On 21 Jun 2018, at 9:40, Shumon Huque wrote:

My goal is to ensure that when you receive a zone file -- however you
receive it (DNS, HTTPS, P2P file sharing, Avian Carrier) -- you get the
data that the zone publisher actually published.


I can't argue with that goal (and yes, you should probably clarify it in
the draft).

Fully agree. However, Duane's goal is only reachable if the zone is DNSSEC signed. Otherwise, an attacker can just change zone contents and the hash as well.

The question for me is what are the use cases for this protocol
enhancement, and is this the only way to satisfy those use cases?
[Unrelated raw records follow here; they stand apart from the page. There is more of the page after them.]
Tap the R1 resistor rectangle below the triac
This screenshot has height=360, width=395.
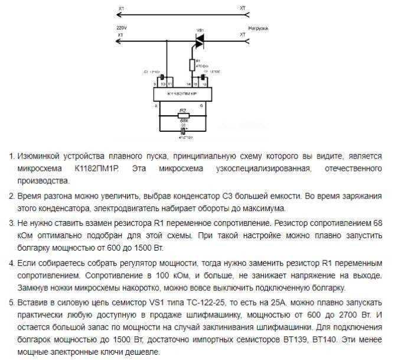pyautogui.click(x=191, y=64)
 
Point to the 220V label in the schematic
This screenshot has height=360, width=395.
pyautogui.click(x=122, y=28)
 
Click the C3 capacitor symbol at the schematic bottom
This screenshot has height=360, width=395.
pyautogui.click(x=183, y=131)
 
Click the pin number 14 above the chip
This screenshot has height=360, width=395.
pyautogui.click(x=188, y=85)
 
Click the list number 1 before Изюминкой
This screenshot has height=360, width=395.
pyautogui.click(x=11, y=158)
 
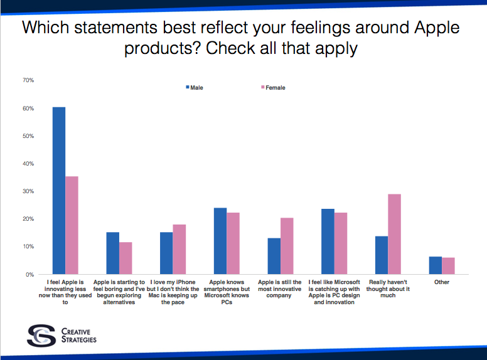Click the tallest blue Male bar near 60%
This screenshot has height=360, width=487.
click(x=59, y=191)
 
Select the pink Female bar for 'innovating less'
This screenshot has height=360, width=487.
click(x=72, y=225)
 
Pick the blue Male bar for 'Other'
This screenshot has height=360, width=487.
click(x=435, y=265)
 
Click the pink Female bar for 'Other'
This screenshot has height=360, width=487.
click(x=448, y=266)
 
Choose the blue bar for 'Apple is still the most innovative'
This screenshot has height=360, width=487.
click(x=274, y=256)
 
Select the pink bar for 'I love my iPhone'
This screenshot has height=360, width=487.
click(x=179, y=249)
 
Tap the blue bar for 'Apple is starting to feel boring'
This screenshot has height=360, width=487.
click(x=112, y=253)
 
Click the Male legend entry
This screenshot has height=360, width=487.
click(x=194, y=88)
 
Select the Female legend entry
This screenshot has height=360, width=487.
click(x=272, y=88)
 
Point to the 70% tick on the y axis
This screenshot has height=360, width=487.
click(x=28, y=80)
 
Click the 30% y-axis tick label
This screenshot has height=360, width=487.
click(x=28, y=191)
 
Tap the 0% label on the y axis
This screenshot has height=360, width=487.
click(x=29, y=275)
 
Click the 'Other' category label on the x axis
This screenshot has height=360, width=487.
click(x=441, y=282)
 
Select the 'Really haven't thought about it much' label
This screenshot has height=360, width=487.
click(x=388, y=289)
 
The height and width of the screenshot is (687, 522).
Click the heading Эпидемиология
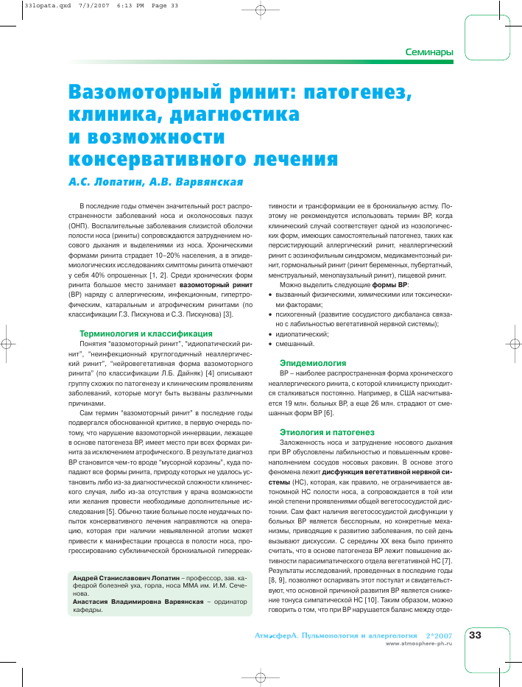tap(312, 363)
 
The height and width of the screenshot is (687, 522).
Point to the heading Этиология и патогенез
tap(327, 431)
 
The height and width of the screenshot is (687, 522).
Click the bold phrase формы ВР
tap(390, 284)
Yes, the use cases are pretty central here. As we have discovered in the DOH WG, DNS folks can read a document and come away with quite different use cases from the authors *and* from each other, all the time thinking that their use case is obvious.

In my mind, the main compelling use case is secure distribution of the root
zone at scale to anyone on the Internet. For that, I'd bet that many
consumers would be quite okay with a channel security mechanism to a
"trusted" root zone operator, whatever that mechanism is (TSIG, SIG(0), TLS, HTTPS, etc) as long as it could be done efficiently and at scale. A
full zone signature from the zone publisher/signer is ultimately more
secure of course. But if the security model is satisfied by trust in RSOs,
then that isn't needed.

While "many" consumers think that is OK, some (very vocally) do not. Having a hash over the complete root zone, and having that recorded as part of the signed zone, should satisfy those that do not want a second trust anchor (that is, for the channel security).

The normal case of distributing a zone securely to all your authoritative
server operators, I believe, is adequately satisfied today by zone
transfers authenticated by pre-configured static TSIG keys provisioned
between the authorized parties. Do you see the full zone signature as a replacement for this scenario too? (There are many zones much larger and
more frequently updated than the root zone, for which I believe the
computational cost of this is too prohibitive).

As noted earlier, out of band verification of the full zone using an
integrated signature that does not rely on an external keying
infrastructure, is also a plausible use case. I'm just wondering if it has
a compelling need.

Anyway, not trying to derail this effort, just asking questions. On
balance, I think I support this draft.

I agree, as long as the use cases are made clear so that we can compare the solution against them.